WHAT THE EXERCISE ASKS:
Put everything from the line containing "Given: Click the" down to the end of the material into a JSON list of strings, one string per line and no blank lines. Leave the pictures out of the list.

☆ ☆ ☆ ☆ ☆ ☆ ☆

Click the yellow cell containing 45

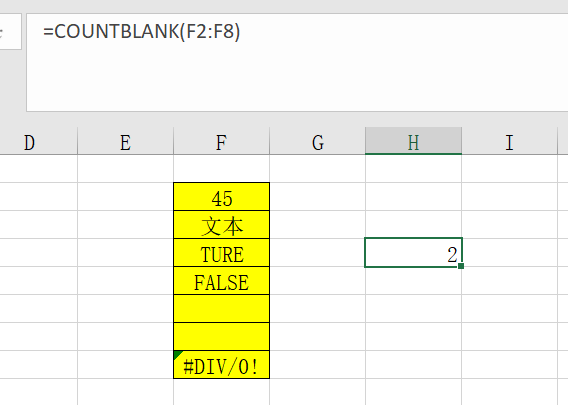pos(221,197)

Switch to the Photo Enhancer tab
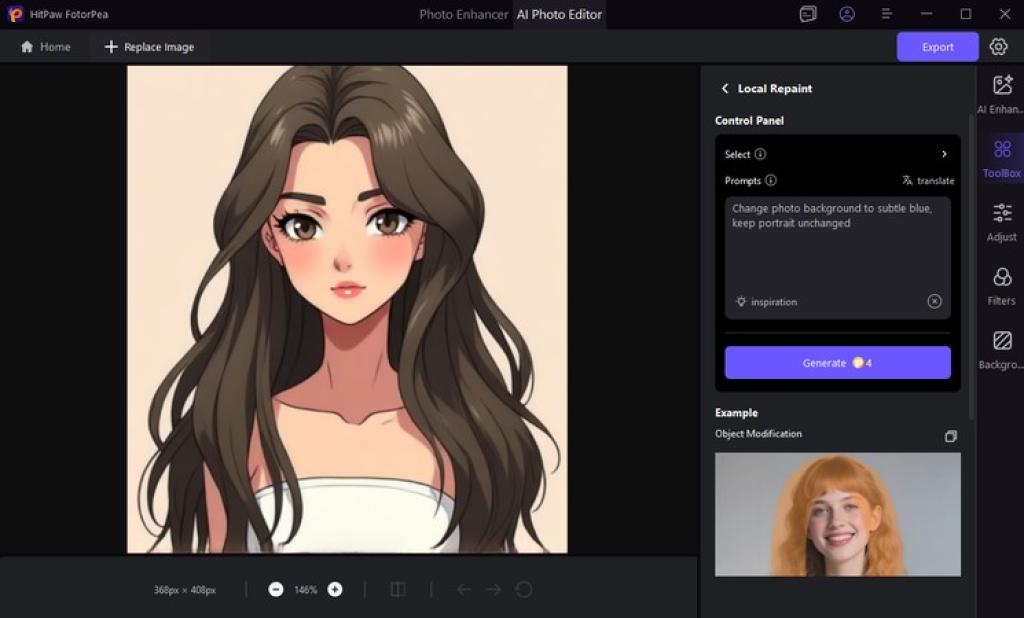tap(463, 14)
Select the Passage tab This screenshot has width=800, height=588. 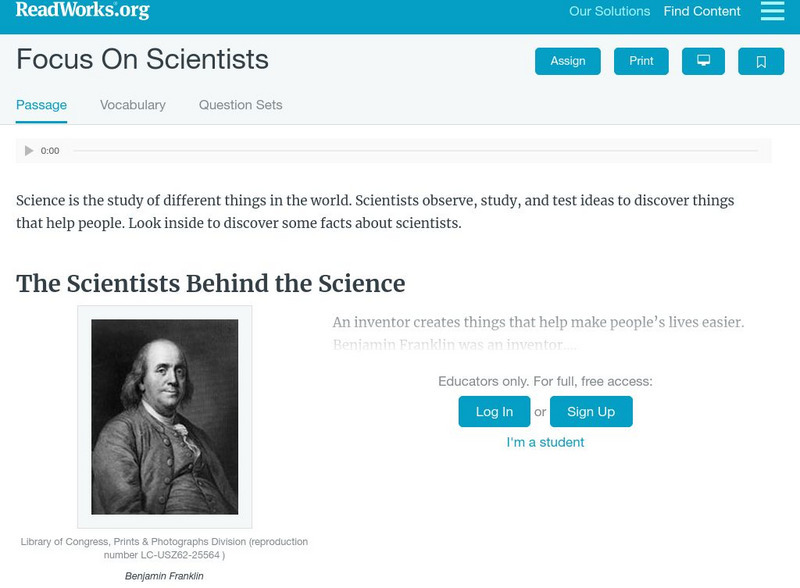coord(41,105)
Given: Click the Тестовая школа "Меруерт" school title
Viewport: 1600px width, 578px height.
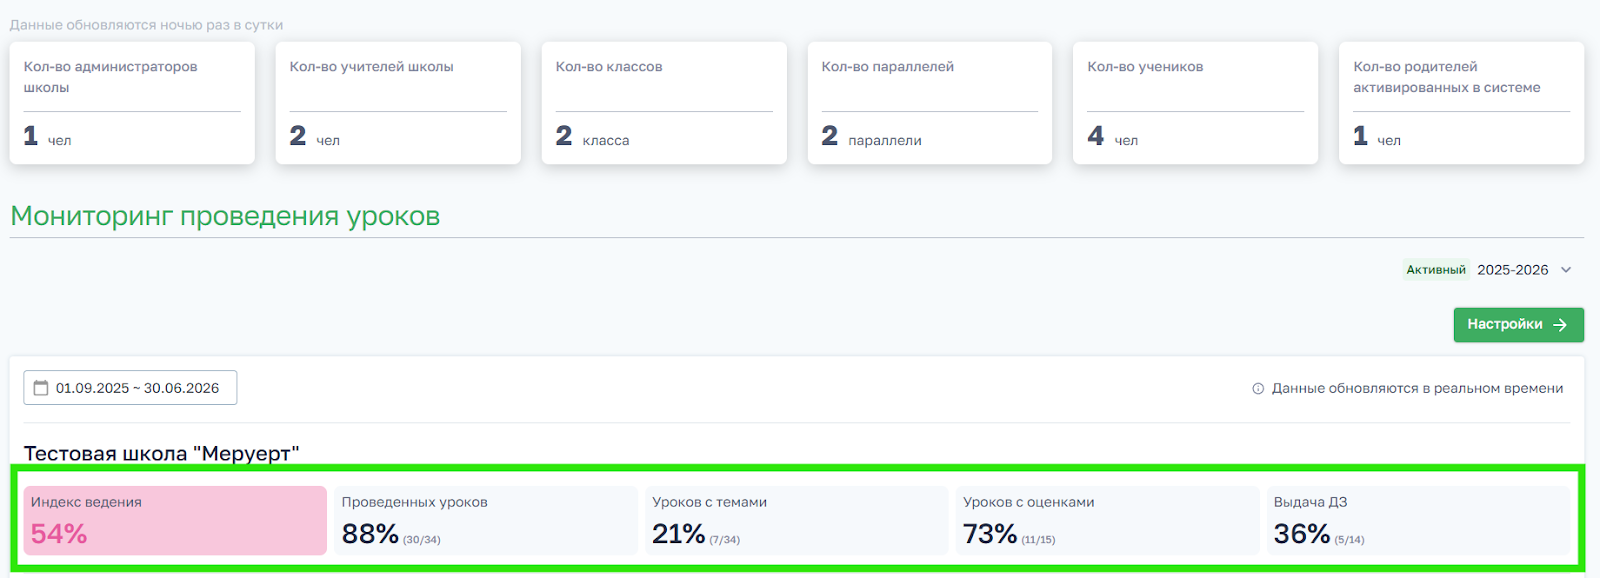Looking at the screenshot, I should pyautogui.click(x=161, y=453).
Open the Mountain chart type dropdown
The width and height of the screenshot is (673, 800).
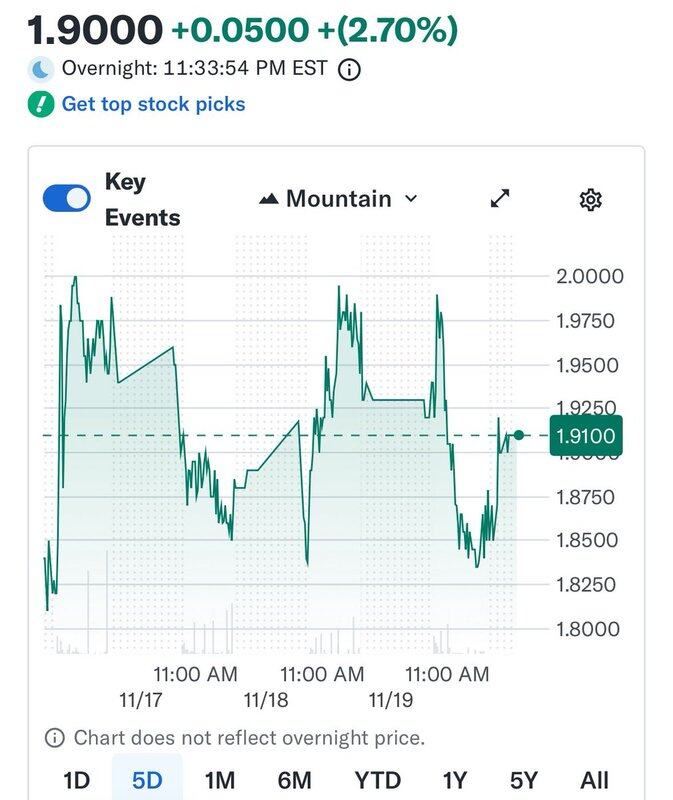click(338, 199)
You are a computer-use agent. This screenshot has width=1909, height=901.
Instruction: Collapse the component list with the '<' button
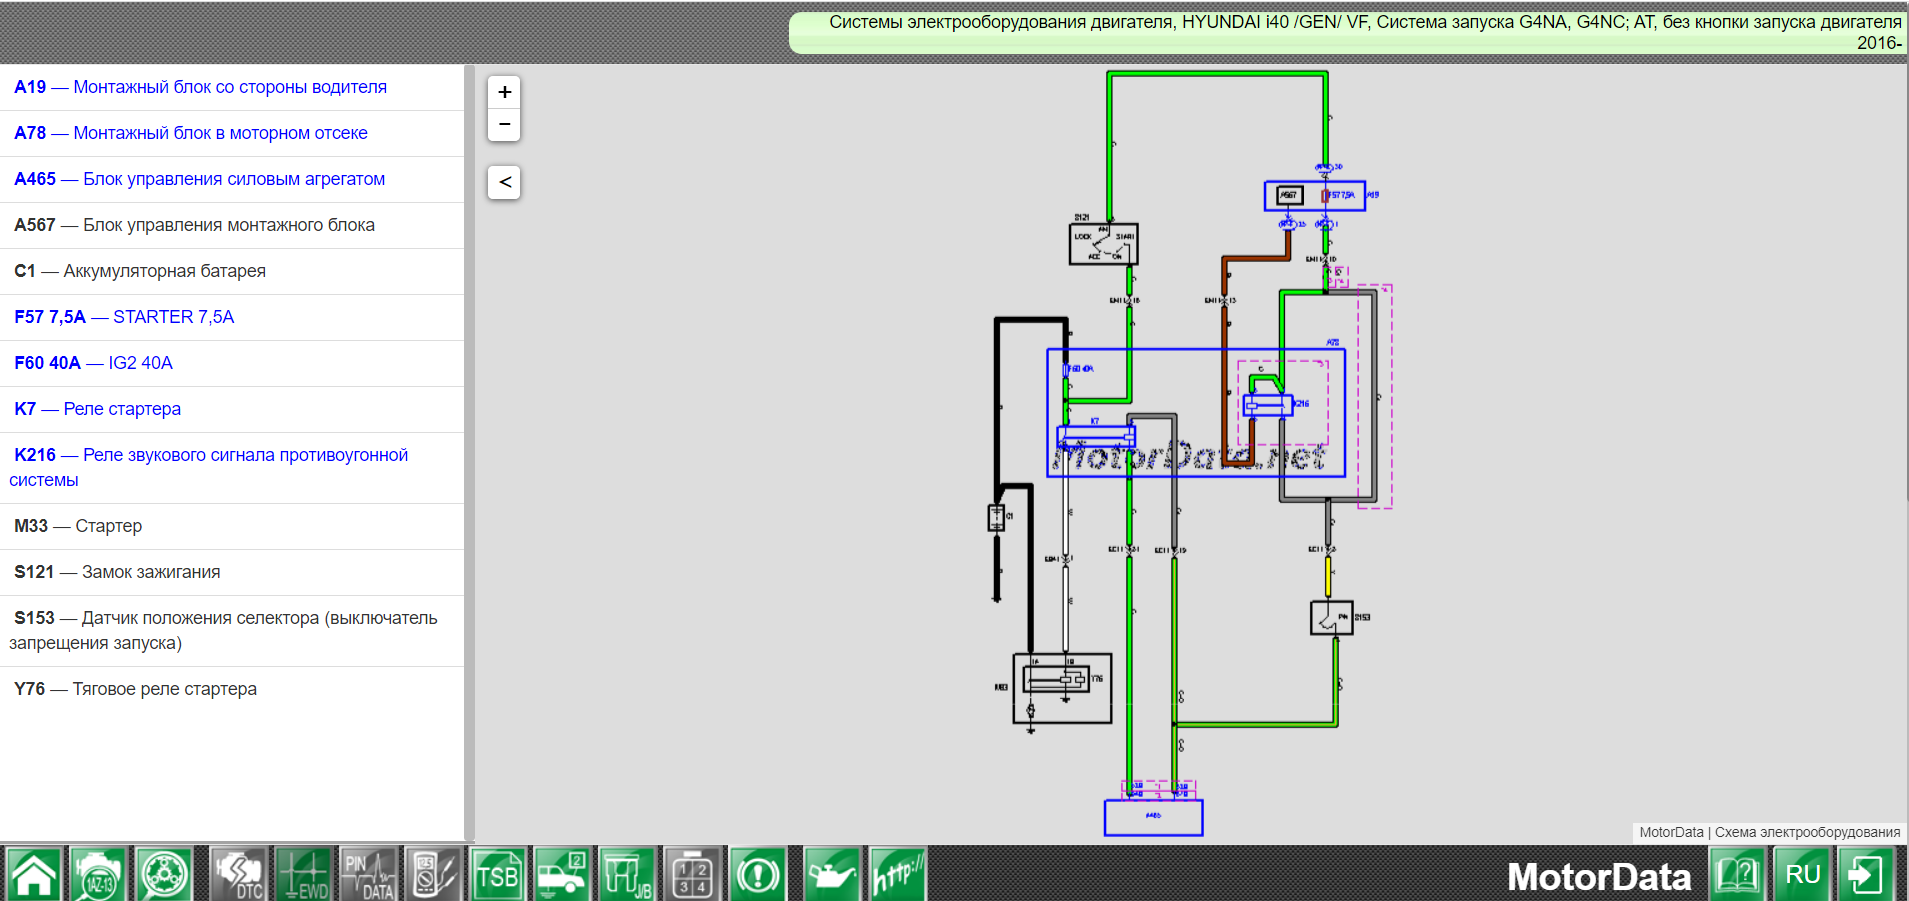505,182
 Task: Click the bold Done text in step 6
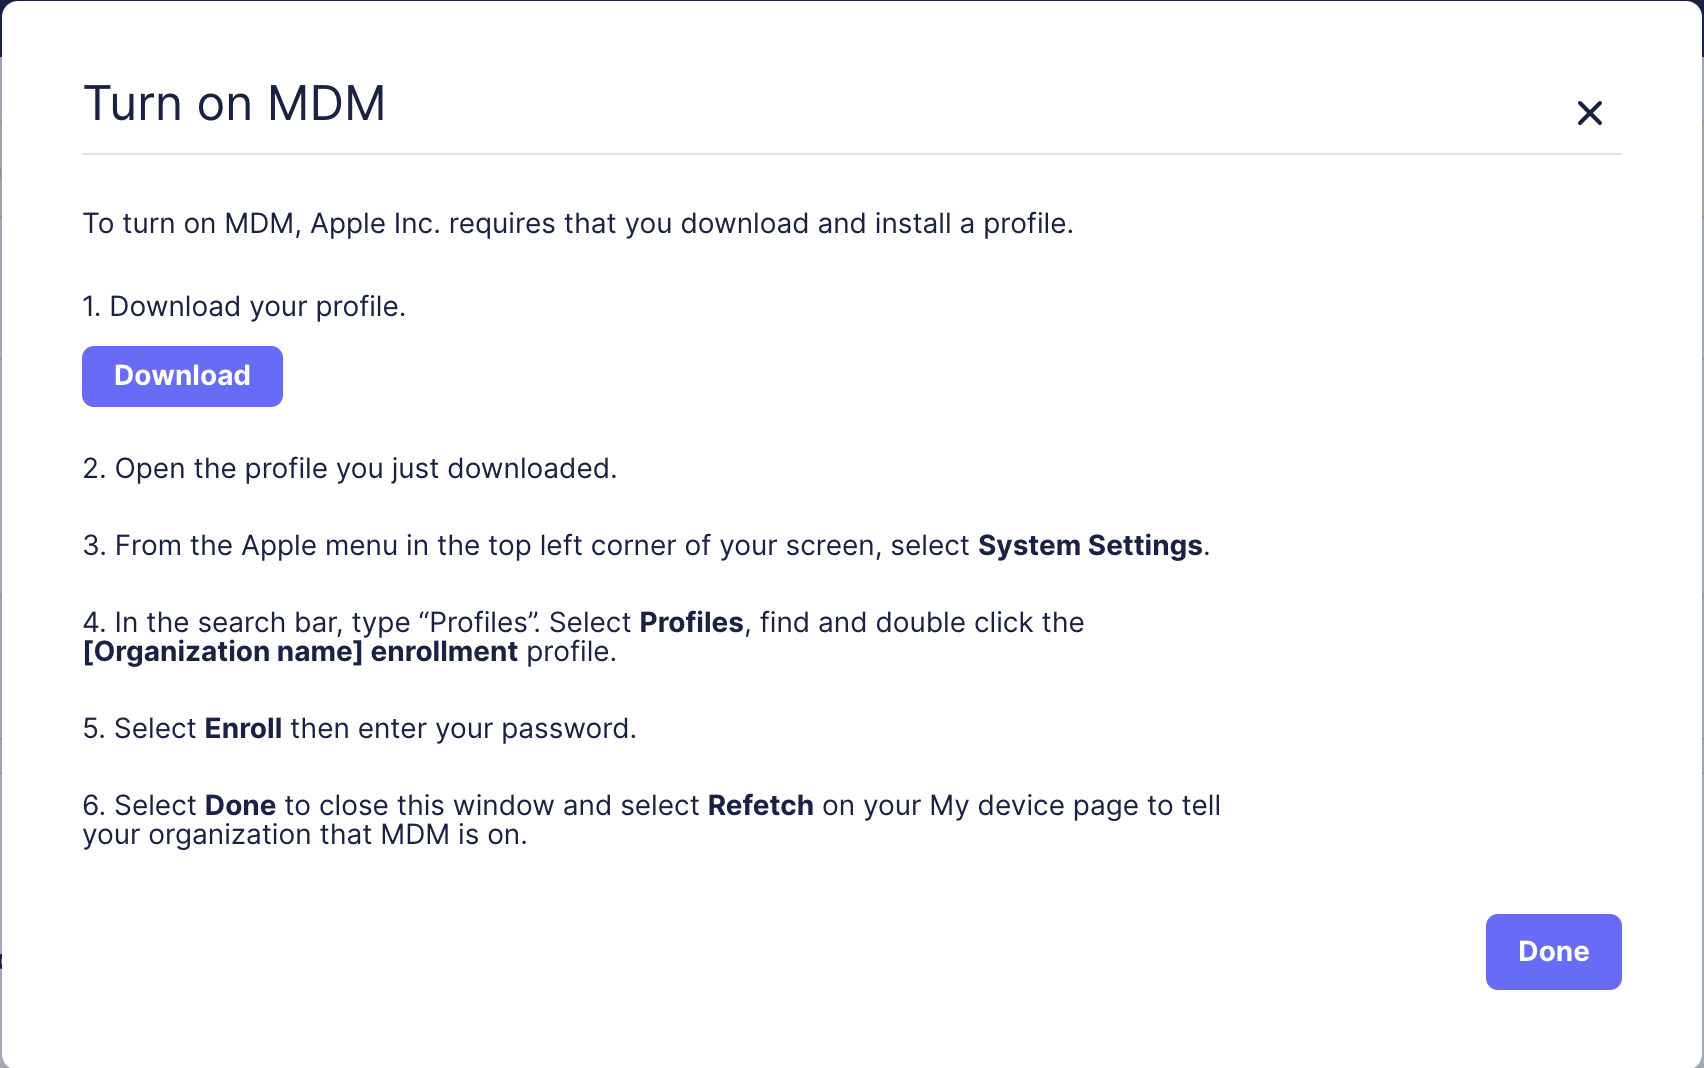(x=240, y=805)
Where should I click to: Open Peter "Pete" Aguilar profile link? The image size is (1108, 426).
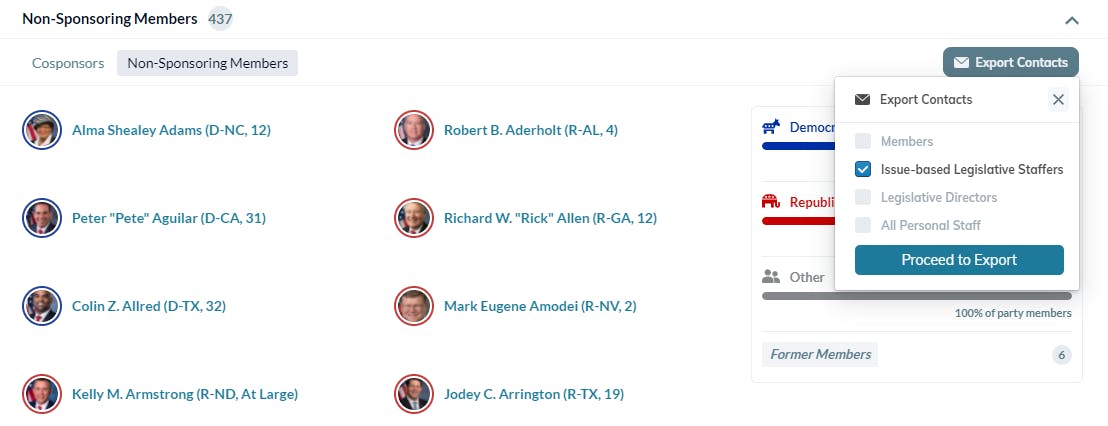168,218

☆ ☆ ☆ ☆ ☆ ☆ ☆

COMPLETED EXERCISE:
[
  "Given: Click the Тестовая школа \"Меруерт\" school title",
  "Viewport: 1600px width, 578px height.",
  "Looking at the screenshot, I should pyautogui.click(x=161, y=453).",
  "Open the Mountain chart type dropdown",
  "The width and height of the screenshot is (673, 800).",
  "click(338, 199)",
  "You are a computer-use agent. This screenshot has width=1909, height=901.",
  "Instruction: Collapse the component list with the '<' button",
  "505,182",
  " Task: Click the bold Done text in step 6",
  "(x=240, y=805)",
  "Where should I click to: Open Peter \"Pete\" Aguilar profile link? The image size is (1108, 426).",
  "168,218"
]